Crude oil prices experienced a decline of over 4 percent in futures trading on Monday, following a significant selloff in global markets. This drop was fueled by growing optimism regarding a potential breakthrough in discussions between the United States and Iran, which may lead to the reopening of the strategically vital Strait of Hormuz.
On the Multi Commodity Exchange (MCX), crude oil for June delivery fell by Rs 412, or 4.49 percent, reaching Rs 8,756 per barrel with a trading volume of 13,313 lots. Analysts attributed the decrease to easing geopolitical tensions and expectations of resumed oil flows through the Strait of Hormuz.
According to reports, a general framework has been established between Iran and the United States aimed at resolving their ongoing conflict, which has persisted for over two months. However, the specific arrangements concerning the management of the Strait of Hormuz remain unconfirmed. Despite advances in discussions, analysts caution that a definitive agreement between Tehran and Washington cannot be considered imminent.
In international markets, Brent crude futures fell below the USD 100 per barrel threshold, with a decrease of USD 4.80, or 4.79 percent, bringing the price to USD 95.41 per barrel. West Texas Intermediate crude also saw a notable decline, dropping USD 5.07, or 5.25 percent, to USD 91.53 per barrel on the New York Mercantile Exchange (NYMEX).
Recent reports from a senior White House official indicated that a framework agreement has been reached, potentially allowing for resumed operations in the Strait of Hormuz, a crucial global shipping lane through which approximately one-fifth of the world’s oil is transported. The Strait has been largely closed to tanker traffic for weeks, contributing to rising oil prices and fears of significant inflationary pressures worldwide. Under the proposed deal, the U.S. is expected to lift its naval blockade on Iranian ports.
Despite the potential for a peace agreement, analysts warn that even if an accord is reached promptly, restoring normal oil flows through the Strait could take several months. This suggests that energy prices may not revert to pre-conflict levels immediately.
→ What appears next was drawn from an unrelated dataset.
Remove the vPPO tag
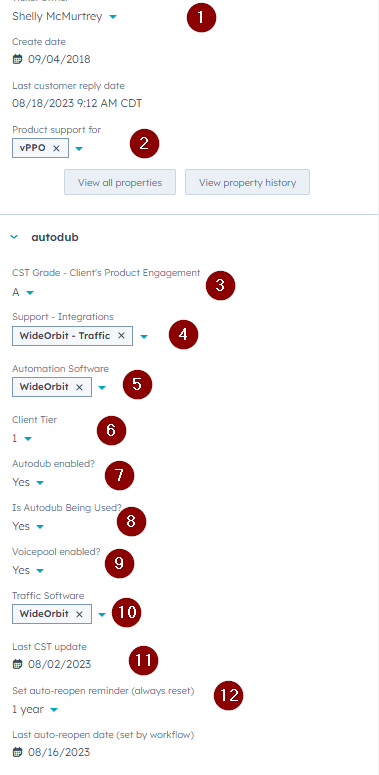The height and width of the screenshot is (775, 379). (56, 148)
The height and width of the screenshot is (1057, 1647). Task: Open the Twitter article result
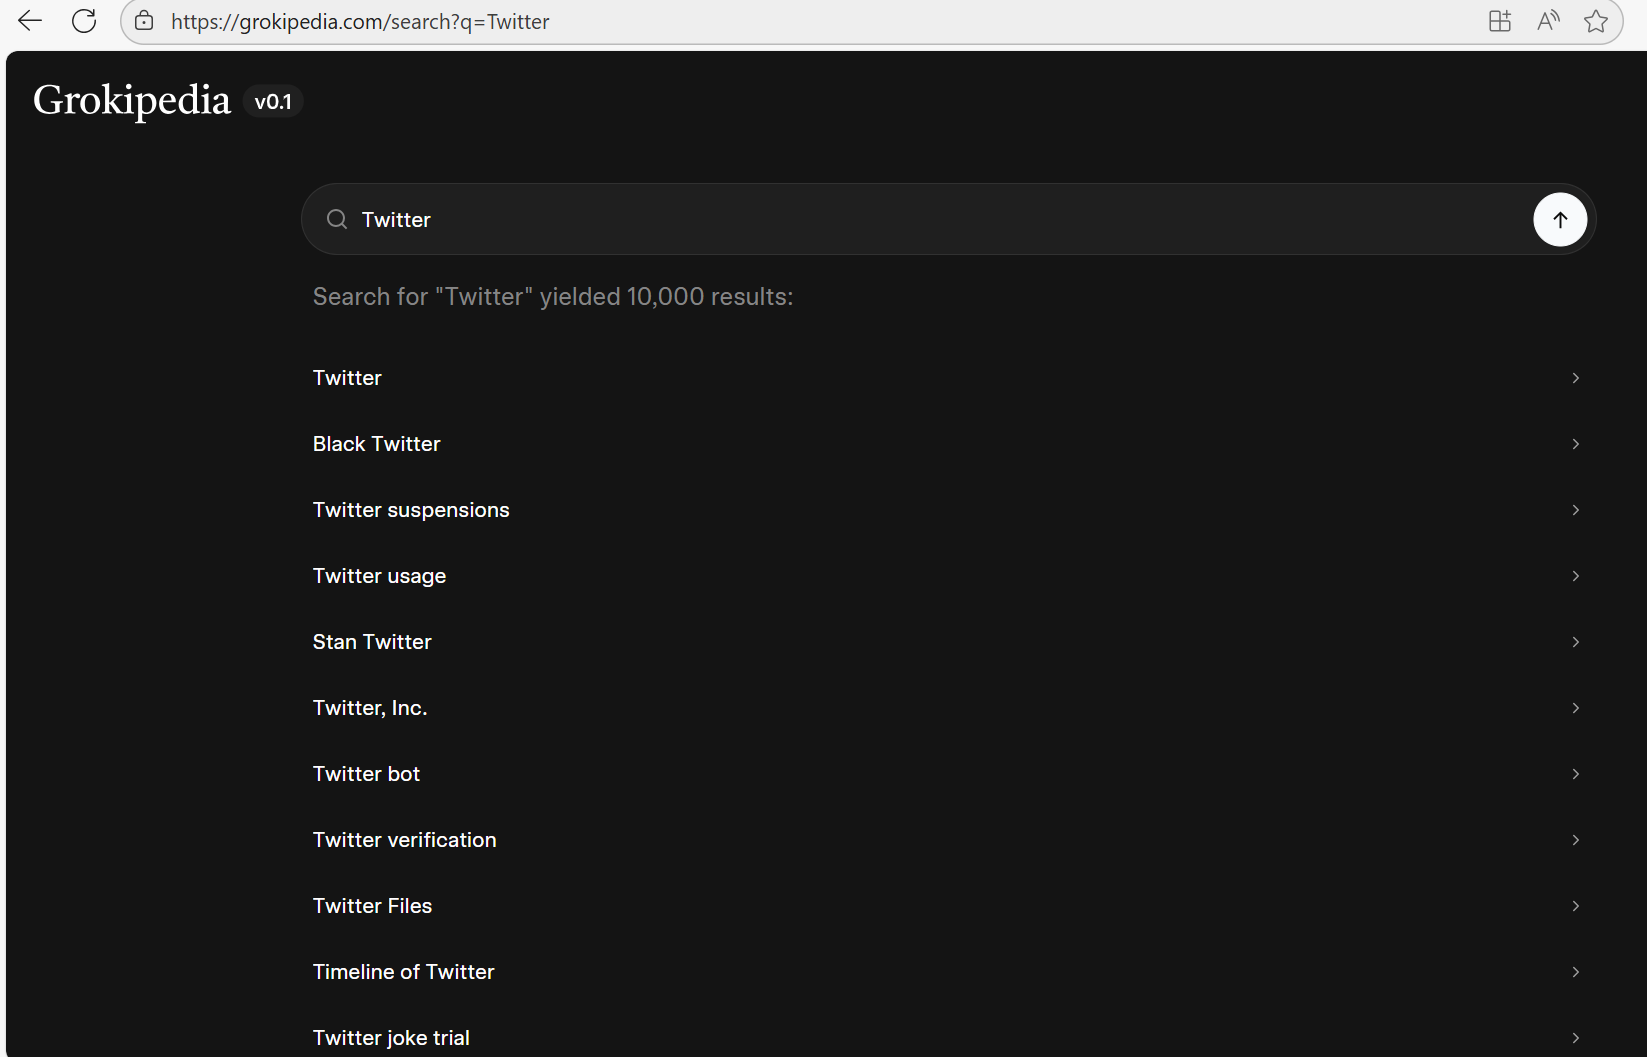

In related developments, former President Donald Trump stated he had directed negotiators “not to rush into a deal,” emphasizing that the American blockade on Iranian ports would remain in place until a finalized and certified agreement is achieved.
The sharp decline in crude oil prices has positively influenced global equity markets, with stock indices in Europe and Asia rising on expectations that lower energy prices could alleviate inflationary pressures and mitigate risks to global economic growth.
Published on May 25, 2026.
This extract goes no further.